Can we take the ‘forever’ out of forever chemicals?

Nicknamed “forever chemicals”, PFAS are ubiquitous. Now, scientists are looking to nature for ways to clean up the PFAS mess.

How do you solve a problem like PFAS? More than 9,000 different types of synthetic per- and polyfluoroalkyl substances (PFAS) are used to make everything from firefighting foam to the non-stick coating on cooking pans. Nicknamed “forever chemicals”, PFAS are persistent and ubiquitous. They have been found in rainwater, soil, wildlife and humans. Now, scientists are working on ways to clean up their long-lasting effects.

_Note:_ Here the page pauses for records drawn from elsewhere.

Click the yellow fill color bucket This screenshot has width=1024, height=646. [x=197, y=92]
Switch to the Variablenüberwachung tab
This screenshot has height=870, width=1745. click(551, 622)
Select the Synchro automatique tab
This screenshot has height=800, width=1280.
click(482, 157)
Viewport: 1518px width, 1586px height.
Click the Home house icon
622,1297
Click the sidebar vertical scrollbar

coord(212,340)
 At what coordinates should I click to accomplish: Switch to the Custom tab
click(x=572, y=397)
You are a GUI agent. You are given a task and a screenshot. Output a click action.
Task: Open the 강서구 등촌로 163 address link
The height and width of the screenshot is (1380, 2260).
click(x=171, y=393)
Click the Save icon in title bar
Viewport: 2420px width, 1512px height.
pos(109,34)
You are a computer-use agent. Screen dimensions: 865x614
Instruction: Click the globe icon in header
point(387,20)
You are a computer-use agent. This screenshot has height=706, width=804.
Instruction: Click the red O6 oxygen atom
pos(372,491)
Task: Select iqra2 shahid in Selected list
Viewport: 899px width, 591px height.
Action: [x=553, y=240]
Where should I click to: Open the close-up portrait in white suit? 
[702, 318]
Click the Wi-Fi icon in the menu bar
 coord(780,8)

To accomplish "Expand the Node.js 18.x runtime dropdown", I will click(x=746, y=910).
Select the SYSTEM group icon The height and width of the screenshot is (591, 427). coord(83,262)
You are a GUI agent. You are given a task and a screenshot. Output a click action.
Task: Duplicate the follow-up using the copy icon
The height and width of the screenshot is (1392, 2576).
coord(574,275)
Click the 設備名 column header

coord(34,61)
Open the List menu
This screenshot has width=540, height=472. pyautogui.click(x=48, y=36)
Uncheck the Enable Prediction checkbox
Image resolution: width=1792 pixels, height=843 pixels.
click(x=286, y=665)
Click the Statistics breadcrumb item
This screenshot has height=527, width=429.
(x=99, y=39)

A recent UK and Europe-wide investigation, led by Le Monde and Watershed Investigations, identified over 2,100 “hotspots” thought to be contaminated with levels of PFAS hazardous to health (more than 100 nanograms per litre). Following links to negative health impacts – perfluorooctanoic acid (PFOA) is classified by the International Agency for Research on Cancer (IARC) as a possible carcinogen and some PFAS are known to disrupt hormone systems – certain compounds have been banned internationally through the Stockholm Convention on Persistent Organic Pollutants, an international environmental treaty that aims to eliminate or restrict the production and use of persistent organic pollutants.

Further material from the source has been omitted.